People who profitably trade with margin , how many times a day do you trade in general ? Would you rather scalp 3-6 times a day or ride a position for a day or more ?
People who profitably trade with margin , how many times a day do you trade in general...
that's a scam site, you'll lose all your money. Take my advice or get rekt
my experience is that is better holding position for days or weeks rather than trade daily the problem with daily trading is that i mostly get emotional after some time
can confirm, lost all my money. did months of research, tried a paid group, tried following other traders who claimed success
putting money on bitmex was the worst decision of my life
go longer period of time with lower margin. Or better do not trade at all.
Many scalps per day, I find btc too unpredictable to trade longer term than that. I have almost no tolerance for losses and close them. I had to move from bitmex to deribit because mex became too scammy with their system overload and suspicious downtimes. It's near impossible to scalp on bitmex now.
On average I use between 5x - 10x leverage, I only use cross, never isolated.
>deribit
Any other sites you can recommend that do at least 10x leverage. inb4 dyor
can I trade there like on an actual bitcoin exchange or bitmex? I don't understand futures and options and bitmex is like trading actual bitcoins.
Yes.
You simply pay an interest (small) for what you "borrow", that's it
but it is a more complicated market, some people call it scam because if you leverage you can lose it all, just don't leverage or leverage it only 2x if you don't want to lose anything ever
Only other one I can think of is okex, I found okex was too buggy and not suited for short term scalps. Deribit is just like mex but with 50x max leverage and no isolated margin but also lacks the terrible system overload issues.
>can I trade there like on an actual bitcoin exchange or bitmex? I don't understand futures and options and bitmex is like trading actual bitcoins.
You can just trade them as if they were a BTC/USD pair but you must remember your margin is in BTC. By default you are long BTC 1x without any position, if you have 1 BTC margin and buy 1 BTC worth of futures so you are now 2x long on BTC, if it drops 50% you lose everything, every $1 it goes up you gain $2. The inverse applies, if you sell 1 BTC of futures it's the same as being in USDT or cash, the value of your account in USD won't change but you will have more or less BTC depending on the price.
Generally you can just buy 1x your account to long and short 2x your account for shorting if you just want to play it safe and trade it as if it were BTC/USD.
yep, nothing can predict those massive green and red dildos. shit is a scam.
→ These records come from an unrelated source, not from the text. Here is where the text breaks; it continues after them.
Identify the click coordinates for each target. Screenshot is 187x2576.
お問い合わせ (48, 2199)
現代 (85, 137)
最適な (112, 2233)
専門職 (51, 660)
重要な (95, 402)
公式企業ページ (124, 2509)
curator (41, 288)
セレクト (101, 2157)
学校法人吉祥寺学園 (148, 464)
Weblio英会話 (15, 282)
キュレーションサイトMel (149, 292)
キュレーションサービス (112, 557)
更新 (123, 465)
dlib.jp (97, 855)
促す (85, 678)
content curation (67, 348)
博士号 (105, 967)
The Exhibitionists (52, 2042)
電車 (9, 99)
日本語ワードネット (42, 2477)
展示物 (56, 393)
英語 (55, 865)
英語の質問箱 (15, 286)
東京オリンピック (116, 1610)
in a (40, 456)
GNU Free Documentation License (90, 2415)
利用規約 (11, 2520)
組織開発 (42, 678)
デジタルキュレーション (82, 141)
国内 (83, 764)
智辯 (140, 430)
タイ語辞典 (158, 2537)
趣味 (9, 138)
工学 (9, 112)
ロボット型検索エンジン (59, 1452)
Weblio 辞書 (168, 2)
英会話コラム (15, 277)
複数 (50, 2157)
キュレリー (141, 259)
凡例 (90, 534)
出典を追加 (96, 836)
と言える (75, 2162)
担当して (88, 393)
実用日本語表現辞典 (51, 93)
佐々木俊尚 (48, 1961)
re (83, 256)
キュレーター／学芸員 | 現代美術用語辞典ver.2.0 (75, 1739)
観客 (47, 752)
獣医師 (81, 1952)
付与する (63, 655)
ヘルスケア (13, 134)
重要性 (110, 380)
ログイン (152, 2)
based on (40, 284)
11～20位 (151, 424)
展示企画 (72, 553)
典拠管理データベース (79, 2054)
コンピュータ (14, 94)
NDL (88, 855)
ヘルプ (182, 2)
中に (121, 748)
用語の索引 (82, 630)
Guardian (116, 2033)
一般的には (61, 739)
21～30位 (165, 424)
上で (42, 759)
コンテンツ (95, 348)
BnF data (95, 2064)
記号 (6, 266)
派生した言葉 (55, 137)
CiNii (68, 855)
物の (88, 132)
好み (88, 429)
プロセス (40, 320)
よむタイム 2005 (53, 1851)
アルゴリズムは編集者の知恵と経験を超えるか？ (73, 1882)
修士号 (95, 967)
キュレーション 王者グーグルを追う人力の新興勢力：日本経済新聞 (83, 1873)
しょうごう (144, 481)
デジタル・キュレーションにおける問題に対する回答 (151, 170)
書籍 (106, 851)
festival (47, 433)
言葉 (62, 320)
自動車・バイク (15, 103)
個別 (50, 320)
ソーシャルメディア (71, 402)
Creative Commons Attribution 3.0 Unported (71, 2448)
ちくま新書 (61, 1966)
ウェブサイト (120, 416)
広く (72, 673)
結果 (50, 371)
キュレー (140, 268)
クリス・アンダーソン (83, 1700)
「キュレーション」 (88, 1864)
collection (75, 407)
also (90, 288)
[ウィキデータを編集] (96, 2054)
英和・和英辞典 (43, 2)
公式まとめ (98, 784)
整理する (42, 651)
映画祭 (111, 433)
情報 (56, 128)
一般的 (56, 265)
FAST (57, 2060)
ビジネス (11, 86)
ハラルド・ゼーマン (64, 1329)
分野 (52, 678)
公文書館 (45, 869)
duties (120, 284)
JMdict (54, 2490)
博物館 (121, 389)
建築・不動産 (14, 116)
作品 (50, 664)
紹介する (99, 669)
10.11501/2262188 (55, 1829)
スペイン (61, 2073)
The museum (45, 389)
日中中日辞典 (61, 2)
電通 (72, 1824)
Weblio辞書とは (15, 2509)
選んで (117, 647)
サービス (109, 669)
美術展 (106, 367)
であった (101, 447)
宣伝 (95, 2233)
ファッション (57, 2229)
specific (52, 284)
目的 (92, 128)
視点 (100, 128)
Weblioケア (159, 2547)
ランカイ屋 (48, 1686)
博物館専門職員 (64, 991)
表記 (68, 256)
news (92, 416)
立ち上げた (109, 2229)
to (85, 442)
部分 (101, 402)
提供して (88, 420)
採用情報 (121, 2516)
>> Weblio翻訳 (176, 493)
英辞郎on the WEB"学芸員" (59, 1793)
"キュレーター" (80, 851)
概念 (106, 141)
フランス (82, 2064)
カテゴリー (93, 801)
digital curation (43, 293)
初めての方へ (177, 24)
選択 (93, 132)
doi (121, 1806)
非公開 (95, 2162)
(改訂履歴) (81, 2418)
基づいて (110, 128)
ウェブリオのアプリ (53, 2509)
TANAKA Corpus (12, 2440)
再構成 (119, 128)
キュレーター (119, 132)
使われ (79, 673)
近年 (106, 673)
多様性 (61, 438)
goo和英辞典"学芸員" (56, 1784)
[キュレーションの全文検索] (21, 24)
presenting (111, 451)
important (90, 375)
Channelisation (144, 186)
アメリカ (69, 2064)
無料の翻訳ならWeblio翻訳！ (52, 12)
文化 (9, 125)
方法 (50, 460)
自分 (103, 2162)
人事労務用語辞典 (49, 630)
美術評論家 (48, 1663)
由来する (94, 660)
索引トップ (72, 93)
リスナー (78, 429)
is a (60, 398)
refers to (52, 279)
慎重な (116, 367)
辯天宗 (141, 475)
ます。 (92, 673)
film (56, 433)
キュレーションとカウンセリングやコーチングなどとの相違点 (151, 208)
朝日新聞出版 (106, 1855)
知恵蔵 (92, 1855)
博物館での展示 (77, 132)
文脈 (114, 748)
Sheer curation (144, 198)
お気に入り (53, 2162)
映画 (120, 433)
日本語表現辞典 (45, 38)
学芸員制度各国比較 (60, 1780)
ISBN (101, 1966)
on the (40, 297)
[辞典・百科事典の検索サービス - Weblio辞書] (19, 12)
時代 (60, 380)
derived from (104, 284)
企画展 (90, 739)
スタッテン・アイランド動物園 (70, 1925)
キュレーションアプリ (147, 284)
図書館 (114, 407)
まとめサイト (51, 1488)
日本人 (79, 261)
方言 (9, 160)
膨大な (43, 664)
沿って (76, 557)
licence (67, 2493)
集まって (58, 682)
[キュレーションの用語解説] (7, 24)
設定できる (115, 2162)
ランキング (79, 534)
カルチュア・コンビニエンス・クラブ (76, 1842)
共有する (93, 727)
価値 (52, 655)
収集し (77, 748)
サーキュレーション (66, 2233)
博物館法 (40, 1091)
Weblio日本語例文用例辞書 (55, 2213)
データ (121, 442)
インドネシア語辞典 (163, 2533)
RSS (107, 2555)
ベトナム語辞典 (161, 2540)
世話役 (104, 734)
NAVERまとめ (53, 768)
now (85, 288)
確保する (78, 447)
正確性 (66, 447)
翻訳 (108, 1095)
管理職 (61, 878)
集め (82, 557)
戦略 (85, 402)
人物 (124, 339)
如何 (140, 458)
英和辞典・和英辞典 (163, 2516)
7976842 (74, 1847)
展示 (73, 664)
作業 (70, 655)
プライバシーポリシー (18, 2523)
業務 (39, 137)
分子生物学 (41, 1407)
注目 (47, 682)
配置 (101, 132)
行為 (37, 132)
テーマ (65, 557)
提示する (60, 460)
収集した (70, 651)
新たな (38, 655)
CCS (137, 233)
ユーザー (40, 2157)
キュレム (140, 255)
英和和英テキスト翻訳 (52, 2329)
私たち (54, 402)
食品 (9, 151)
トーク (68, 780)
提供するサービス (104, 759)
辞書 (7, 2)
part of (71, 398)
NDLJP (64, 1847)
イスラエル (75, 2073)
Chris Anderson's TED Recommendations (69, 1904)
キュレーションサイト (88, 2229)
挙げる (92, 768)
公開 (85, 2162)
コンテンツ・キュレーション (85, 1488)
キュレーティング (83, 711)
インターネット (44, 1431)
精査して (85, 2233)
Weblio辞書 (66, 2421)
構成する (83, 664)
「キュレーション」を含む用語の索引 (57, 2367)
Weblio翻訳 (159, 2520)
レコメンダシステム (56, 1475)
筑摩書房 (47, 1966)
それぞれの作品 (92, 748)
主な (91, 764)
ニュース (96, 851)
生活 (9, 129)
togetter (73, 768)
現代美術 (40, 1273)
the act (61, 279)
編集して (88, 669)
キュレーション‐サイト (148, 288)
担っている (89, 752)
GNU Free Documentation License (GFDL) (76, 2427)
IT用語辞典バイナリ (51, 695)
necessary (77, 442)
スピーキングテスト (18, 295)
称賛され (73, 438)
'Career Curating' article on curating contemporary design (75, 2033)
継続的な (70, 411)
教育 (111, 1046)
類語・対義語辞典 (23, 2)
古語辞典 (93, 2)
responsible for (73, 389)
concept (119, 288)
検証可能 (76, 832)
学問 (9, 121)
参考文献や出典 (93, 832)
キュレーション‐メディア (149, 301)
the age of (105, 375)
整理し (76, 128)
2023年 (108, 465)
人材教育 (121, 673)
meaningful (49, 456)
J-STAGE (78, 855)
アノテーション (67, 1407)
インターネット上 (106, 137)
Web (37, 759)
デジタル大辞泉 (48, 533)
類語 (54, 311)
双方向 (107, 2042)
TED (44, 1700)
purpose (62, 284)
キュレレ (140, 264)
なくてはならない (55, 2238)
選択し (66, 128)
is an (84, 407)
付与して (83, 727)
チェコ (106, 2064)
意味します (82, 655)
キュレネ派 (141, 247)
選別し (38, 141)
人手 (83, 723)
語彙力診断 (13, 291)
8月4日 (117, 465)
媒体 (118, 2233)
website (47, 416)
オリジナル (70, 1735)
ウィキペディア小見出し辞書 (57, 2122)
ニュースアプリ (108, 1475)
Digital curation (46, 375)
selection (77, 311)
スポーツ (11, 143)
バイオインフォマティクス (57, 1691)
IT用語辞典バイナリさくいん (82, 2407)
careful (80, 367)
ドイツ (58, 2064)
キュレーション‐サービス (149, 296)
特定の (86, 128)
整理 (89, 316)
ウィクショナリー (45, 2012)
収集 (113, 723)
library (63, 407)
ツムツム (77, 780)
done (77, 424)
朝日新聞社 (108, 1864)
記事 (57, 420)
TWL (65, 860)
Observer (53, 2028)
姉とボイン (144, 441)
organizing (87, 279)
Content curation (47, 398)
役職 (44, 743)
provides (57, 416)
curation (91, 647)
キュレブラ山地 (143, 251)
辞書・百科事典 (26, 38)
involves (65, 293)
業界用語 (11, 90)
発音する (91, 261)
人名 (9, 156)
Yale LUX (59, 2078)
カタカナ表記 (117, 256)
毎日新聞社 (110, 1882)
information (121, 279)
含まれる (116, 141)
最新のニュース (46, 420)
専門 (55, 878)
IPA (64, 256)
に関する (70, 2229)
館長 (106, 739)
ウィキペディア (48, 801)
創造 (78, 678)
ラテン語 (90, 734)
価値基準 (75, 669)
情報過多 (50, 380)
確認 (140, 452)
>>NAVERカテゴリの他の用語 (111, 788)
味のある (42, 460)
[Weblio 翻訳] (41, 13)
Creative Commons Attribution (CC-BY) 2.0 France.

evolve.markets has 50X leverage on BTC and a couple of the main alts like ETH,LTC, BCH, and XMR.
You realize that bitmex is trading futures and not real BTC?
Yes, that's why I've written "an actual bitcoin exchange OR bitmex". However, the perpetual contracts have no expiry date, that's different to deribit.
Thanks, but I think I was a bit unclear with my question. You have those futures on deribit. How does the price behave for those? I'd like to use my trading strategy for trading btc (or the perpetual contracts, they behave the same) and therefore I'd like to have something that follows the btcusd price. Do futures behave like this?
Also, the volume on deribit seems a bit low.
Ignore the poorfag brainlets in this thread. I trade anything from twice a day to once a week.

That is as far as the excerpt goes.